__GIVEN EXERCISE A__
List every place name that appears in the passage about Apollonius.
__GIVEN EXERCISE B__
Reproduce the passage about Apollonius between "Arrived at Puteoli" and "to miserable animals.", inclusive, word for word.

__EXTRACTED TEXT__
Before the trial Damis visited his teacher in jail. Inconsolable, he asked if Apollonius would be set free. Apollonius replied:
"Tomorrow, if it depended on the judge. But if it depended on me, this very minute!" So saying, he drew his leg out of its heavy fetters and said: "You see how free I am! So cheer up!" . . . The next day, Apollonius called Damis and told him to go to Puteoli and salute Demetrius. "Better walk instead of going by boat . . . you will find it the best way of traveling. Then when you have seen Demetrius, go down to the shore by Calypso's Isle and you will see me." . . .
Arrived at Puteoli he found there had been a fearful storm and many ships were wrecked. Then he knew why he had been bidden to walk. — Malpas, pp. 157-8
The tribunal was a wash-out for Domitian. Apollonius, who always wore linen clothes and bark shoes, was ordered to explain publicly to the Emperor why he was not wearing the same type of clothing as other people. He answered:
Oh, the crime of being unfashionable, the turpitude of an old suit, the iniquity of a last year's frock!
Because the earth which supplies me with food, supplies me also with raiment, and by wearing garments derived from it, I offer no injury to miserable animals.
Next he was asked why he was called a God:
Because every good man is entitled to be so called!
The third question related to how he had predicted a plague at Ephesus — the Emperor was anxious to uncover forbidden magic practices:
By living on a lighter diet than other men, O Emperor, I was the first to see its approach.
The last question was:
"Apollonius, tell me on whose account you sacrificed a boy on the day you left your house and went into the country?" . . .
Apollonius spoke as to a naughty little child: "Speak nicely, please. If it can be proved I left the house on the day named, I will grant my being in the country and offering the sacrifice in question; more than that, if I did so sacrifice, I will allow that I committed the atrocity of eating the flesh on that occasion. Now while I admit this, I shall demand that persons both of credit and character substantiate the fact."

(Item coordinate data)
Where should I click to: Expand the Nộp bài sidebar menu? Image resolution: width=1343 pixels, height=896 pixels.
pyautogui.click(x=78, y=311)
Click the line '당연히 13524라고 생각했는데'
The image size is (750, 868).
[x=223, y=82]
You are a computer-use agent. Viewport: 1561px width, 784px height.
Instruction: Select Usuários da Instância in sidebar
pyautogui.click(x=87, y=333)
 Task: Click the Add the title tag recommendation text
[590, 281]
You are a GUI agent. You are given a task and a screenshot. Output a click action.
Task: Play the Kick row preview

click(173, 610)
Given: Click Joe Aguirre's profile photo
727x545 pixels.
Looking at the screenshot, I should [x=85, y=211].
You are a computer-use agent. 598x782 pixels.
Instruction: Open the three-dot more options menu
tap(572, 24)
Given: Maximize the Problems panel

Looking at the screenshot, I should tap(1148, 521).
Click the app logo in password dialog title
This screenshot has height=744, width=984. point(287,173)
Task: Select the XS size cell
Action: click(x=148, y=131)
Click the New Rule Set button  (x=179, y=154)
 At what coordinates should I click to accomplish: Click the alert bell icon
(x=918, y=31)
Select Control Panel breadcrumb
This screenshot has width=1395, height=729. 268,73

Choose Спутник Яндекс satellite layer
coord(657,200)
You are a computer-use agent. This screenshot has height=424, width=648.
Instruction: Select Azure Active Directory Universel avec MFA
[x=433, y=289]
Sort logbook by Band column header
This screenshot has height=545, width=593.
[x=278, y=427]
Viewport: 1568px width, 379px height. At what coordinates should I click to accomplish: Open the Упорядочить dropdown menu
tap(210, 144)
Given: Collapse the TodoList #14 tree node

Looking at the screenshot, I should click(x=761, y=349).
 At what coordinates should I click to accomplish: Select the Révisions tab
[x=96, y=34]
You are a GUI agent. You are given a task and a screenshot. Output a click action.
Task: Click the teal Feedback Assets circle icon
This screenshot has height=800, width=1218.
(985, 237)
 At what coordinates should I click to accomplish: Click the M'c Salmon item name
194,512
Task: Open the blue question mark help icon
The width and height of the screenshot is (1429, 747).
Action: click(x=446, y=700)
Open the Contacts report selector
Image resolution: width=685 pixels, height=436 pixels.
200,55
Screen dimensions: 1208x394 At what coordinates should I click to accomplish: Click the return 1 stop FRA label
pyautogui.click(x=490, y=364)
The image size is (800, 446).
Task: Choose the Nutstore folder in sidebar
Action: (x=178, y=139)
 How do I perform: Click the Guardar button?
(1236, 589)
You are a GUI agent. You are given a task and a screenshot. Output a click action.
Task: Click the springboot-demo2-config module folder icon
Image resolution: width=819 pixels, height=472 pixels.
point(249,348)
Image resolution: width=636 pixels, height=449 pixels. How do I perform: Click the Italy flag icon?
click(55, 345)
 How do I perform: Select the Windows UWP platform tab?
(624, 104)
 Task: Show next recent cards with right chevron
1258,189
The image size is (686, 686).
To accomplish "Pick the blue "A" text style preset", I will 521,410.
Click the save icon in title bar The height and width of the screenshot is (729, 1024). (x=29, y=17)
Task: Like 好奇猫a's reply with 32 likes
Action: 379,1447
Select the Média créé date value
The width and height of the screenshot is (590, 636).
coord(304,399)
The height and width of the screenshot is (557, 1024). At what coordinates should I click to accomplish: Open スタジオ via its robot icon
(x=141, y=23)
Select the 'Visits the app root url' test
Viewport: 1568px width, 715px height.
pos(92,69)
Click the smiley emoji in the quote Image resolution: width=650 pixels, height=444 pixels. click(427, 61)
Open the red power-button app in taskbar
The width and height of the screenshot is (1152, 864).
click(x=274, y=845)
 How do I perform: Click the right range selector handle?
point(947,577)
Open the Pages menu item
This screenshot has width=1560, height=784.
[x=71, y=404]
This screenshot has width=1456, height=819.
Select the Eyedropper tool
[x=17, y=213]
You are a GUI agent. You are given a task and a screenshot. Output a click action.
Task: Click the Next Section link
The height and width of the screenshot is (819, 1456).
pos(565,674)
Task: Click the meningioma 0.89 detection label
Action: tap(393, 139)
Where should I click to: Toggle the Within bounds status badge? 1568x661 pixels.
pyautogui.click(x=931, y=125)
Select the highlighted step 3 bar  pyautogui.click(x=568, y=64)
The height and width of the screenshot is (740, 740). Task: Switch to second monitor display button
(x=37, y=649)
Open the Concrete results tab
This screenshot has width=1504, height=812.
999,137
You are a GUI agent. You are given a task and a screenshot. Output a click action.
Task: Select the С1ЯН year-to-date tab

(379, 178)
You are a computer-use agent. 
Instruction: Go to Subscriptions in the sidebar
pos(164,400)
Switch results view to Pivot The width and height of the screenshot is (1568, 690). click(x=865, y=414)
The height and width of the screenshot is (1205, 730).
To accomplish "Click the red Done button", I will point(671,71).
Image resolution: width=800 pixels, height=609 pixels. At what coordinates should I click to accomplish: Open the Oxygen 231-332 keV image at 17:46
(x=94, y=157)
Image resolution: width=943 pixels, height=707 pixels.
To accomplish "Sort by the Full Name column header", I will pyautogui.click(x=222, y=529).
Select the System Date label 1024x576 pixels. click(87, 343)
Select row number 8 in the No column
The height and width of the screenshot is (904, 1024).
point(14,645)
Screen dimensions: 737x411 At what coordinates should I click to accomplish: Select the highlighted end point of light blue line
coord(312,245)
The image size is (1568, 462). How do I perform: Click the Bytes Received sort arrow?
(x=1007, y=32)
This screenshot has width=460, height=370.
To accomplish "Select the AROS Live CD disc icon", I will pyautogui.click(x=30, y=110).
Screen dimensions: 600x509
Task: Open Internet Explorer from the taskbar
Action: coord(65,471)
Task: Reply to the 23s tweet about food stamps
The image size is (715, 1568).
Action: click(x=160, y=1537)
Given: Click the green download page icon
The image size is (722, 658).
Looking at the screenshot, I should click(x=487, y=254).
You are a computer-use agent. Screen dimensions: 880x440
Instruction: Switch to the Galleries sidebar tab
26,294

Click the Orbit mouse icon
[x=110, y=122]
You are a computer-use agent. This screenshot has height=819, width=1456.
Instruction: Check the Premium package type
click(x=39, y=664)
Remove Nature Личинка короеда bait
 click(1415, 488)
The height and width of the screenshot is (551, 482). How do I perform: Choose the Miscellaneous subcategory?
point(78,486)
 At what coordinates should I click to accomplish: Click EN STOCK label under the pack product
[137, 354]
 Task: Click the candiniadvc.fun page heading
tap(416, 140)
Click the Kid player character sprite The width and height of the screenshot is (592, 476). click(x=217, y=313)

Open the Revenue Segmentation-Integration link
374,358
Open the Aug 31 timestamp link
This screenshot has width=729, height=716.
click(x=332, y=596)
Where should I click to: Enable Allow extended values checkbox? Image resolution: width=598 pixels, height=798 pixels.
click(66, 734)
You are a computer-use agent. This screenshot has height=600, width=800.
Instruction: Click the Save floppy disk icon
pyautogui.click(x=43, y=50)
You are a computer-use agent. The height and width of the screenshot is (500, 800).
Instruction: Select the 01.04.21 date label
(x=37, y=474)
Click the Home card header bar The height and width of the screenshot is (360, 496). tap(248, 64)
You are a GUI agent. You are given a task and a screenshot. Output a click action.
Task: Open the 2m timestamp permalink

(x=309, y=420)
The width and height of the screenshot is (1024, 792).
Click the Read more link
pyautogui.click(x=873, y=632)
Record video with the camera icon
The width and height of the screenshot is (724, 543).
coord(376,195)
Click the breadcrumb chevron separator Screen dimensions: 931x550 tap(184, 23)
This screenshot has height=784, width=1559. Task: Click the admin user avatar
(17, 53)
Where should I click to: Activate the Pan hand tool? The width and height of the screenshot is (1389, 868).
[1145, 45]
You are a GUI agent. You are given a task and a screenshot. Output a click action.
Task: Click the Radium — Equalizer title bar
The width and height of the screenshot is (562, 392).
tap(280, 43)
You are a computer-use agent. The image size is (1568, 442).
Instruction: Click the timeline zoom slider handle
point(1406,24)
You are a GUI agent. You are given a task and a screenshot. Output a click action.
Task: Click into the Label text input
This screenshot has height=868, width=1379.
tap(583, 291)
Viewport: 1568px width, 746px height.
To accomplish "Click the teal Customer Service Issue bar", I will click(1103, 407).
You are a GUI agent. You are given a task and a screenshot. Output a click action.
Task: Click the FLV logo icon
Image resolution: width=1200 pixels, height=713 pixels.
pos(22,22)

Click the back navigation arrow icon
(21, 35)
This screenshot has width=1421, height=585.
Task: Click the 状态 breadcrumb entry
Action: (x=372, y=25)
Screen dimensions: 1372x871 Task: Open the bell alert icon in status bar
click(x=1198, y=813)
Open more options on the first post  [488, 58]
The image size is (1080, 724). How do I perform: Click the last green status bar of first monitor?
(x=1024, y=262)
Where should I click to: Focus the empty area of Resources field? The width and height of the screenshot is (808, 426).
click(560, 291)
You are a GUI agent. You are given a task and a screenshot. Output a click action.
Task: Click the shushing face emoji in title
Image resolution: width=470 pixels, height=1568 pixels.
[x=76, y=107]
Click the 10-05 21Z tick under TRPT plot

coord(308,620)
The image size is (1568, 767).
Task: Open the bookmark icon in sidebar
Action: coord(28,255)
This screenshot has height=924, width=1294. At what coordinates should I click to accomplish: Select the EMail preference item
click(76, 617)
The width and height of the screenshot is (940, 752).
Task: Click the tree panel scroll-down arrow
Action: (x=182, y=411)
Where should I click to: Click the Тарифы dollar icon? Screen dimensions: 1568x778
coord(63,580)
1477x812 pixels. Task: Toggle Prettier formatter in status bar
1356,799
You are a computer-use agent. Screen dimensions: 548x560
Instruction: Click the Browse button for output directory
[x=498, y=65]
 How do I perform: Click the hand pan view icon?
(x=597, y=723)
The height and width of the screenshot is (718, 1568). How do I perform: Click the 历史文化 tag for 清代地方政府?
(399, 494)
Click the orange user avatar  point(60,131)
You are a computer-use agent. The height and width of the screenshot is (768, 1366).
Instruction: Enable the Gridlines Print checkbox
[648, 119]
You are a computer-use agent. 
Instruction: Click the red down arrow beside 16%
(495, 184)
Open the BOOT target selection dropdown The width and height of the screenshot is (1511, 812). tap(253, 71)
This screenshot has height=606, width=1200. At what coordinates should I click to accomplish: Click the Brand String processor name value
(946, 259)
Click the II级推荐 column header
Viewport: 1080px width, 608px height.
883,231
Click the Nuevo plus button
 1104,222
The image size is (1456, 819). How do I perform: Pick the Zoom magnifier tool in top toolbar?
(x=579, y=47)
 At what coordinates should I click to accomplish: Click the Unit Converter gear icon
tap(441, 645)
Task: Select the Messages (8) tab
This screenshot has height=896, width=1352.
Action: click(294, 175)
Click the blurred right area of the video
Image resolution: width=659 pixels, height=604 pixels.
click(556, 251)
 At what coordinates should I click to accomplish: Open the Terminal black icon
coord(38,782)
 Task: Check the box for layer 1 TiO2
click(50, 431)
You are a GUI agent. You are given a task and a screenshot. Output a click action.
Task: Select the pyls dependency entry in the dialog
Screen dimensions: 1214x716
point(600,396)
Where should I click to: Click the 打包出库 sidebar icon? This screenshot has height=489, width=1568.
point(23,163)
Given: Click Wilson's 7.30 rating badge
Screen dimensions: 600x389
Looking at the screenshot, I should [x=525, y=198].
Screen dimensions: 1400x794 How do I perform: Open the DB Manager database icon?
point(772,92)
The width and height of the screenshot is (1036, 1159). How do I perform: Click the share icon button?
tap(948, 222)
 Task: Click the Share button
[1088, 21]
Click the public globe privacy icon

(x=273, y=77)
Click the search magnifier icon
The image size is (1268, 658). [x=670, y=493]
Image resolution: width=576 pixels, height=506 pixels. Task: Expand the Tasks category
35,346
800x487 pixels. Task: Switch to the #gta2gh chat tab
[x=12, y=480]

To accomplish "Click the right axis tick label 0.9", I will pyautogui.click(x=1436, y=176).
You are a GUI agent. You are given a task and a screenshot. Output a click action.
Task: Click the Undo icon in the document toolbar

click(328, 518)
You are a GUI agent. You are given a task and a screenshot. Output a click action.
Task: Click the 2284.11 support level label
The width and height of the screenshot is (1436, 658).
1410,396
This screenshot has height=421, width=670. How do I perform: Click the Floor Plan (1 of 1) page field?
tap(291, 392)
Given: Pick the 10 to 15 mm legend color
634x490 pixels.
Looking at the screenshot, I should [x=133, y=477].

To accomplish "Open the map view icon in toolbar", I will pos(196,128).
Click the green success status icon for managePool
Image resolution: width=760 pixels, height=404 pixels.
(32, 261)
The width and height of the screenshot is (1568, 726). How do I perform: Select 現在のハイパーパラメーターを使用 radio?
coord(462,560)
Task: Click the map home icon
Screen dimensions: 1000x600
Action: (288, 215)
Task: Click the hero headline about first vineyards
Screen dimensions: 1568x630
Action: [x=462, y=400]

__TASK SOLUTION A__
Puteoli, Calypso's Isle, Ephesus

__TASK SOLUTION B__
Arrived at Puteoli he found there had been a fearful storm and many ships were wrecked. Then he knew why he had been bidden to walk. — Malpas, pp. 157-8
The tribunal was a wash-out for Domitian. Apollonius, who always wore linen clothes and bark shoes, was ordered to explain publicly to the Emperor why he was not wearing the same type of clothing as other people. He answered:
Oh, the crime of being unfashionable, the turpitude of an old suit, the iniquity of a last year's frock!
Because the earth which supplies me with food, supplies me also with raiment, and by wearing garments derived from it, I offer no injury to miserable animals.